El último Rembrandt, en la National Gallery de Londres

La obra tardía del artista holandés se expondrá desde mañana y hasta el 18 de enero en ese recinto antes de viajar al Rijksmuseum de Ámsterdam.
Un visitante observa la obra "Portrait of a Man With Arms Akimbo" de Rembrandt, en el Frieze Masters, en Londres.
Un visitante observa la obra "Portrait of a Man With Arms Akimbo" de Rembrandt, en el Frieze Masters, en Londres. (Reuters)

Londres

La obra tardía del maestro holandés Rembrandt será la protagonista de una nueva exposición que mañana abre sus puertas en la National Gallery de Londres hasta el próximo 18 de enero.

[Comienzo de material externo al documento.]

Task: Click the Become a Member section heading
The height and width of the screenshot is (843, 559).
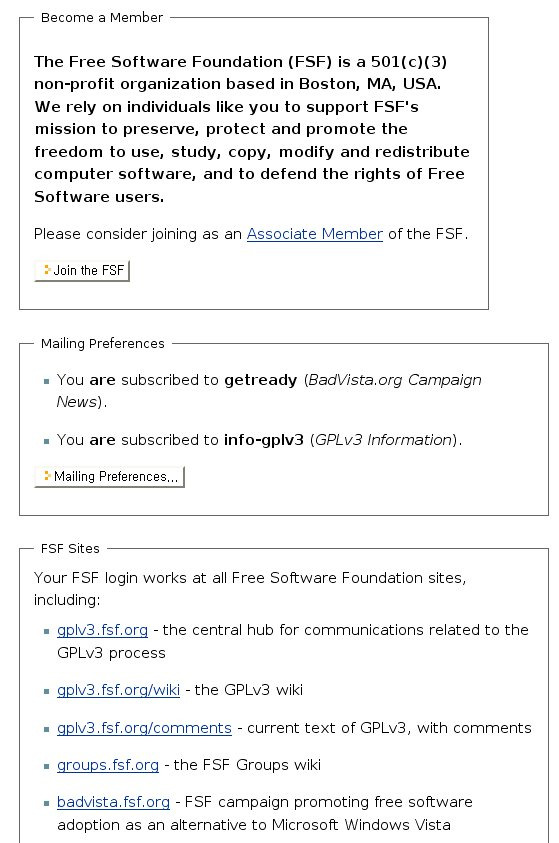Action: (x=102, y=18)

Compuesta por unos 40 lienzos, 20 dibujos y 30 grabados, "Rembrandt: The Late Works" (Rembrandt: Últimas obras) pone de manifiesto que el pintor barroco (1606-1669) de ningún modo perdió facultades en su última fase creativa, sino más bien lo contrario: su creatividad aumentó.

Tres siglos y medio después de su muerte, Rembrandt sigue fascinando, señaló Betsy Wieseman, comisaria de la muestra que posteriormente viajará al Rijksmuseum de Ámsterdam. Sus innovaciones técnicas y su profundo conocimiento de los sentimientos humanos siguen siendo hoy tan revelantes y vigentes como en el siglo XVII.

"Queremos trasladar al observador al universo de Rembrandt", dijo Wieseman. "Así, el visitante podrá reflexionar sobre el arte tal y como Rembrandt lo creó".

Según la National Gallery, desde la década de 1650 hasta su muerte Rembrandt estuvo buscando decididamente un nuevo estilo que dotara a sus obras de más expresividad y profundidad.

La observación de sí mismo, la manipulación de la luz y la intimidad, la contemplación, el conflicto o la reconciliación son claramente reconocibles. La inclusión de varios autorretratos, con la marcada huella de la edad, pretende demostrar que el propio Rembrandt era "extraordinariamente sincero".

Gracias a importantes préstamos, entre otros el lienzo "Novia judía" procedente del Rijksmuseum, la muestra ilustra la emotividad y la innovación en la obra de Rembrandt.

Cuando Vincent van Gogh vio el cuadro por primera vez, en 1885, le dijo a un amigo que sacrificaría con gusto diez años de su vida si pudiera pasar dos semanas contemplando el cuadro con un trozo de pan seco que comer.